The thing that I enjoyed the most about this was that it wasn’t just doom and gloom. Despite the fact that Ivan has been convicted of a crime he didn’t commit, he has resigned himself to his fate and makes the best of the situation. As the day progresses he proves himself to be extremely resourceful, cunning, and a good judge of character/human nature, which is how he manages to get more food, favours and stay out of most trouble.

Due to my obsession with Russian literature I’ve read a few books about the labour camps but none of them have been as stark as this one. I can easily see myself reading this again in the future.


  1. I read this in high school and loved it so maybe I should re-read it too! I thought Solzhenitsyn's writing really captured the harshness of the camp and I even felt cold just reading it because of his realistic descriptions of winter. This book is really good but also really short so it's a great introductory book for those scared of Russian literature! :)

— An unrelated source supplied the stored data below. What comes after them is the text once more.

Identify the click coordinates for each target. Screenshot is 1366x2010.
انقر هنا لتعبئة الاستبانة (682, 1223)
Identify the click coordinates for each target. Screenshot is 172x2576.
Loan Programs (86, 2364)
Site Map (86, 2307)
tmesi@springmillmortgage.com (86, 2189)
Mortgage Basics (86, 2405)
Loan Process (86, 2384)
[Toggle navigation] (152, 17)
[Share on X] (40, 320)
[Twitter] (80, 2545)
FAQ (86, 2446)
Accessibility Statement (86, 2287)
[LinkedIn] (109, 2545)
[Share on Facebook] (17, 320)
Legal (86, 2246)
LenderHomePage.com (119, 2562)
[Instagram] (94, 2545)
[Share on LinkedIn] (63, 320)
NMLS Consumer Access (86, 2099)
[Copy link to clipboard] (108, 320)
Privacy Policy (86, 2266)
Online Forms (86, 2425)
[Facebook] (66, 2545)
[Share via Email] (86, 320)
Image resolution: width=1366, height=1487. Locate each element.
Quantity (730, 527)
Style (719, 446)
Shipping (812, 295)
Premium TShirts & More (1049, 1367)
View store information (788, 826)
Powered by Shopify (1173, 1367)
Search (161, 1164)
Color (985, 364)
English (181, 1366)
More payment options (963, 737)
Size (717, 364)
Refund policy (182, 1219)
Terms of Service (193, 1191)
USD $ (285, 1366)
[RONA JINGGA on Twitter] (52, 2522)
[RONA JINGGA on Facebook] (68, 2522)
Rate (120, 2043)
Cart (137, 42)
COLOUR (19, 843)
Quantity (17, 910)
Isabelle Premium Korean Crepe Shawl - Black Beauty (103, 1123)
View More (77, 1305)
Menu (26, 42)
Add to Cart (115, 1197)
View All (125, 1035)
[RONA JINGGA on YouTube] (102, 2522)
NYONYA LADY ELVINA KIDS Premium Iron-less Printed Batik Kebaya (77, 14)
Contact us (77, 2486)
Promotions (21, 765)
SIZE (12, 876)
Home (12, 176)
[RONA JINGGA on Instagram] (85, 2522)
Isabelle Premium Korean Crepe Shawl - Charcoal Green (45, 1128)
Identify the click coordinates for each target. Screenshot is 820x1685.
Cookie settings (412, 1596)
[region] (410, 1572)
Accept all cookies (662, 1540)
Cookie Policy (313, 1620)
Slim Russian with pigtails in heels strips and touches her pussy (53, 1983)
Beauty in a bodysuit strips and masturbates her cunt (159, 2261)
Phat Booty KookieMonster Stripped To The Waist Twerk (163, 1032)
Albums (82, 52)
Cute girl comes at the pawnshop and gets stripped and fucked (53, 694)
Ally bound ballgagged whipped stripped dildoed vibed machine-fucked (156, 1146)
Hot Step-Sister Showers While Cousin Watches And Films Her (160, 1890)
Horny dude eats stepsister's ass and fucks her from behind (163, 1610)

  2. Anyone who is scared of Russian literature should start with this book - easily the most accessible Russian novel I've ever read. It has some really hilarious parts, too, though perhaps that has to do with the translation. When Shukhov (not sure of the spelling - it's been a while) eats the sausage, I just love the sentence "End of sausage." It cracks me up every time. Thanks for sharing your thoughts.

  3. I never thought of it as an introduction to Russian literature, but I think you're both right. The plot and language is simple enough and yet it carries a lot of weight. And yeah, it did have the typical Russian humour in it as well. I love that.

  4. I read this one in middle school. I really want to re-read it someday!